Burden of Bronchial Asthma in School-Going Adolescents: A Narrative Review of Prevalence, Risk Factors, Severity and Functional Outcomes
Main Article Content
Abstract
Background: Bronchial asthma is one of the most common chronic diseases affecting school-going adolescents worldwide and remains a significant cause of morbidity, impaired quality of life, and educational disruption. While prevalence estimates are widely reported, growing evidence suggests that asthma burden in adolescents is inadequately characterized when severity, control, academic participation, and health-related quality of life (HRQoL) are not assessed in an integrated manner.
Objective: This narrative review synthesizes studies published between 2015 and 2025 to summarize current evidence on the epidemiology, determinants, severity and control, academic impact, and HRQoL of bronchial asthma among school-going adolescents, with particular relevance to low- and middle-income settings.
Methods: A narrative review was conducted using PubMed-indexed literature. Eligible studies included peer-reviewed research involving adolescents (approximately 10-19 years) that reported asthma prevalence, risk factors, severity, control, academic outcomes, or HRQoL. Major international surveillance studies, systematic reviews, and observational cohorts were prioritized.
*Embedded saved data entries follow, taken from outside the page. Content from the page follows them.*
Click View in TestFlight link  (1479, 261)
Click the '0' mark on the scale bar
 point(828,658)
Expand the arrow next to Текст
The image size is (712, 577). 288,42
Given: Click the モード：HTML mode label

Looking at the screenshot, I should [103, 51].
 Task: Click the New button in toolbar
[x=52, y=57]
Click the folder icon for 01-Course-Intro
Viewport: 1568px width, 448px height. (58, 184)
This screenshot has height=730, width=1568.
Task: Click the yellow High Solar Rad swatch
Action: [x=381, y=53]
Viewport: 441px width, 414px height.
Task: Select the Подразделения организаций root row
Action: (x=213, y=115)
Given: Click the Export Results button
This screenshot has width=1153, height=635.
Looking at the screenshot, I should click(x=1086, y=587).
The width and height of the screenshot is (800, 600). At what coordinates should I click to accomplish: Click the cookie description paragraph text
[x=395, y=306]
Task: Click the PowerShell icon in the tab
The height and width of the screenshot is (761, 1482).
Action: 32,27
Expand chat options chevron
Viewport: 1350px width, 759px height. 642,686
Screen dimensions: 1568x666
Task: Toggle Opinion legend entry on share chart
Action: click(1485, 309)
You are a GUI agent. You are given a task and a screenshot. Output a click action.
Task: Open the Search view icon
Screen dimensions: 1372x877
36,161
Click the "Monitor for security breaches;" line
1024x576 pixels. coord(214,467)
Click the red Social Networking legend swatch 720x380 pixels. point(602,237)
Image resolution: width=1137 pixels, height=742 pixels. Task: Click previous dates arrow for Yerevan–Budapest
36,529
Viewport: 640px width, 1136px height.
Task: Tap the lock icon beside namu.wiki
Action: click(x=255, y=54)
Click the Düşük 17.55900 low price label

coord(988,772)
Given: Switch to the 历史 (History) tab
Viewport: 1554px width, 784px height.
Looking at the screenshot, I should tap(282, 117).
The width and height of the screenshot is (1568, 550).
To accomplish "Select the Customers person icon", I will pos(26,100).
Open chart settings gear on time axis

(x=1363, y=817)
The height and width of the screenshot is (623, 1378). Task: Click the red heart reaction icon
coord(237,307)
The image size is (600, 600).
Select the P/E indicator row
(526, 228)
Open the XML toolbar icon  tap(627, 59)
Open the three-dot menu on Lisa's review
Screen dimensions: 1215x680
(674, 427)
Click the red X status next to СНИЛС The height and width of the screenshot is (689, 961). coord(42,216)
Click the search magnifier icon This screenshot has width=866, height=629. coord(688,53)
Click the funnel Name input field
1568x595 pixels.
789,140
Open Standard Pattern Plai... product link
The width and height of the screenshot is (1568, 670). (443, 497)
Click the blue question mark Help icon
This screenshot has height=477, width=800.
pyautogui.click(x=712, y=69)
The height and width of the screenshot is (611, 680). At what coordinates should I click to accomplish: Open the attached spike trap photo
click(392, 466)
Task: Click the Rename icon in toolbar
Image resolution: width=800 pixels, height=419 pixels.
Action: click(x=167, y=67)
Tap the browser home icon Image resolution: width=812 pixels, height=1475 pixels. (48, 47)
Results: Global Asthma Network data demonstrate substantial international variability in adolescent asthma prevalence and reveal that a considerable proportion of symptomatic adolescents experience severe symptoms and poor disease control. Indian evidence shows moderate pooled prevalence with marked heterogeneity across settings, alongside persistent under-diagnosis and treatment gaps. Modifiable determinants such as environmental tobacco smoke, indoor housing conditions, and ambient air pollution consistently contribute to morbidity. Importantly, poorly controlled asthma is associated with school absenteeism, reduced academic performance, and impaired HRQoL, particularly in emotional and activity-related domains.
Conclusion: Adolescent asthma represents a multidimensional burden extending beyond prevalence alone. Integrated assessment frameworks combining symptom-based prevalence, validated control measures, and HRQoL instruments are essential to identify high-risk adolescents and inform effective school-based and public health interventions.